Intrusion Detection: Challenges and Myths

Marcus J. Ranum (mjr@nfr.net)
CEO, Network Flight Recorder, Inc.

It's 3:00AM on a Saturday night, and the network manager is sleeping comfortably at home. Meanwhile, a stealth program, carefully crafted by a hacker thousands of miles away, is unfolding itself behind the firewall, preparing to open a path into the soon-to-be defenseless network. Silently, unbeknownst to the hacker, the network manager's pager has been activated: "attack in progress! details are available." Within minutes, the network manager has logged in over a secure link, accessed his intrusion detection system, and obtained complete details of the origin and nature of the attack. After a few quick phone calls the penetration is blocked, and law enforcement agents are backtracking the hacker to bring him to justice.

Sounds great, doesn't it? Unfortunately, the reality of intrusion detection and response doesn't even come close to our wishes. Yet, Intrusion Detection Systems (IDS) are a valuable resource, that many network managers are purchasing. Are they getting their money's worth? Are their networks any safer? Let's take a look at some of the capabilities of intrusion detection systems, and their advantages and disadvantages.

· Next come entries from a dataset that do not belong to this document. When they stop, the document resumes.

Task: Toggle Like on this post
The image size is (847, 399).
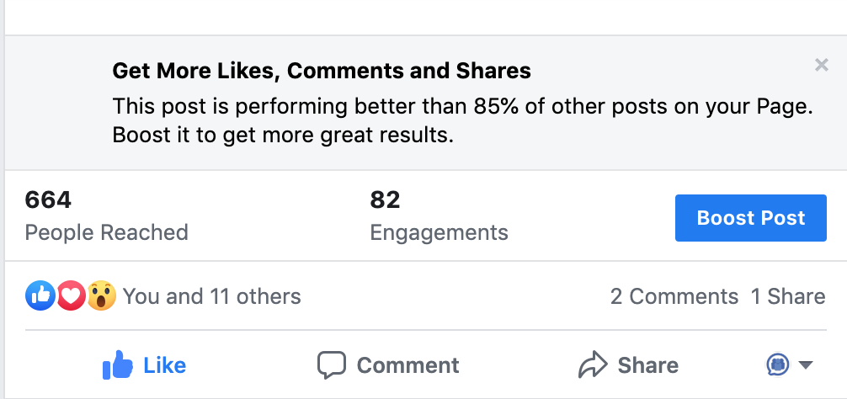Action: point(144,365)
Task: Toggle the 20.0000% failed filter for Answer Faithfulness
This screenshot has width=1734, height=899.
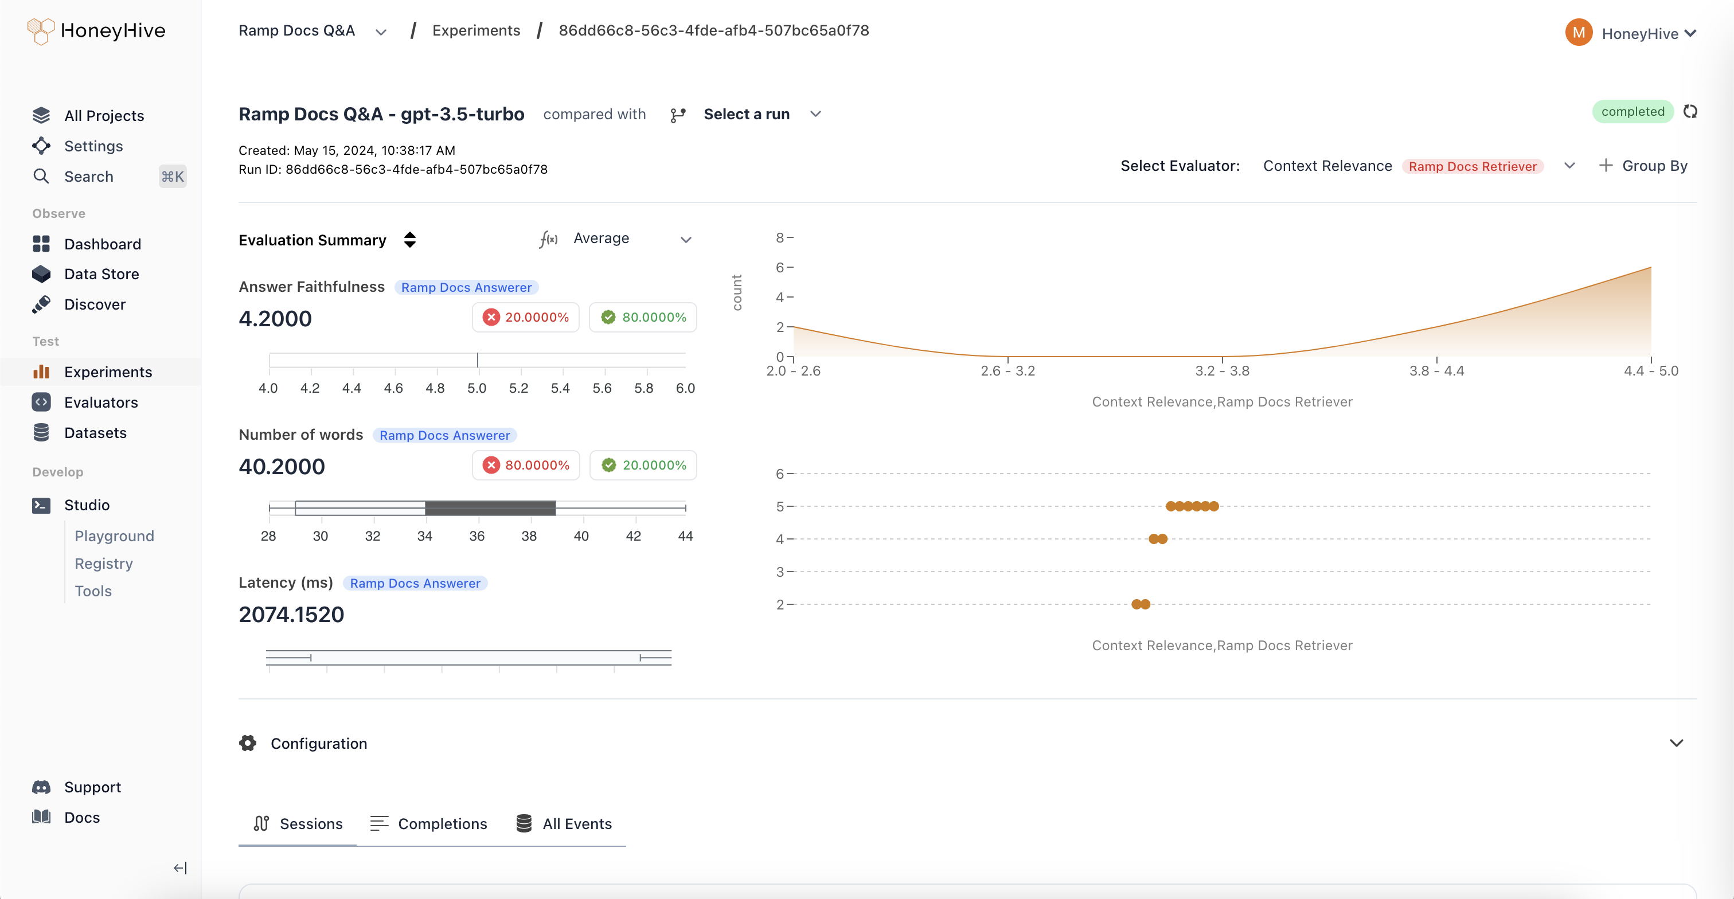Action: point(526,317)
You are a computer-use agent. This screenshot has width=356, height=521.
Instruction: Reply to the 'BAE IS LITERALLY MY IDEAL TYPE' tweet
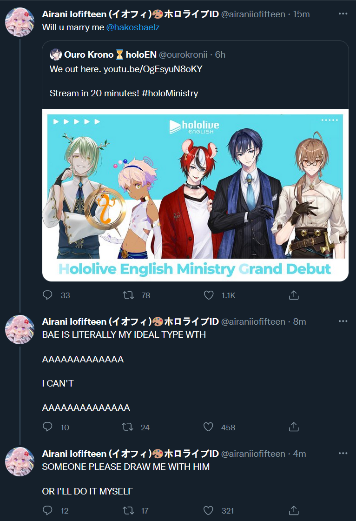47,427
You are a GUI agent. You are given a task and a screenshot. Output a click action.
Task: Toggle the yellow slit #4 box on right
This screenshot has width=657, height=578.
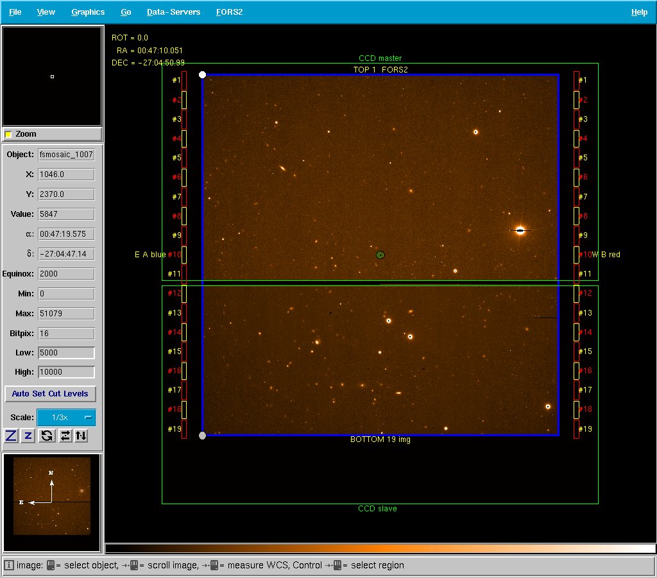coord(576,139)
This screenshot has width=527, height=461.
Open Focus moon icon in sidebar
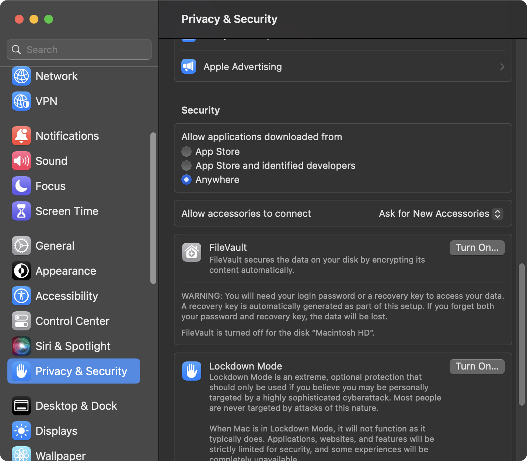(21, 186)
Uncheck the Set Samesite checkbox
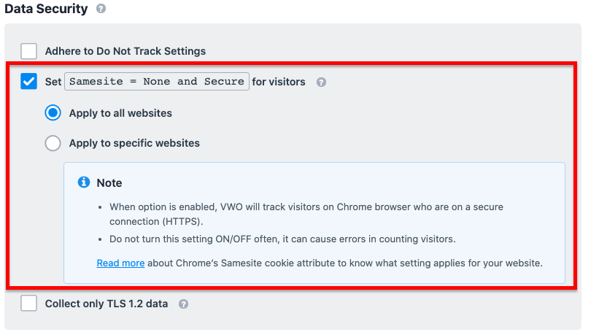The width and height of the screenshot is (591, 335). [x=29, y=82]
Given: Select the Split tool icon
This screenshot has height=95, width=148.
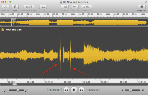Looking at the screenshot, I should click(x=15, y=7).
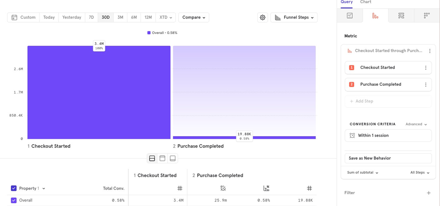The width and height of the screenshot is (440, 206).
Task: Expand the Advanced conversion criteria dropdown
Action: tap(416, 124)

Paradigms in Intrusion Detection

Researchers have been working on intrusion detection systems for a long time, without achieving what could be called a major breakthrough. The usual line of research focuses on what are called "Anomaly Detection Intrusion Detection Systems" (AD-IDS). In principle an AD-IDS "learns" what constitutes "normal" network traffic, developing sets of models that are updated over time. These models are then applied against new traffic, and traffic that doesn't match the model of "normal" is flagged as suspicious. AD-IDS are attractive conceptually, but they require training, and the sad reality of networking is that it's very hard to classify "normal" traffic. As networks get sufficiently large, the applications mix they carry becomes so complex that it looks effectively random. An attacker may even generate traffic to generate a distorted model of "normal" so that sooner or later, an attack may look "normal" and get past the IDS. If the IDS is conservative about what may constitute an attack, it will tend to generate large numbers of "false positives" – false alarms – which become the electronic equivalent of the boy who cried "wolf!" Sooner or later the IDS is ignored.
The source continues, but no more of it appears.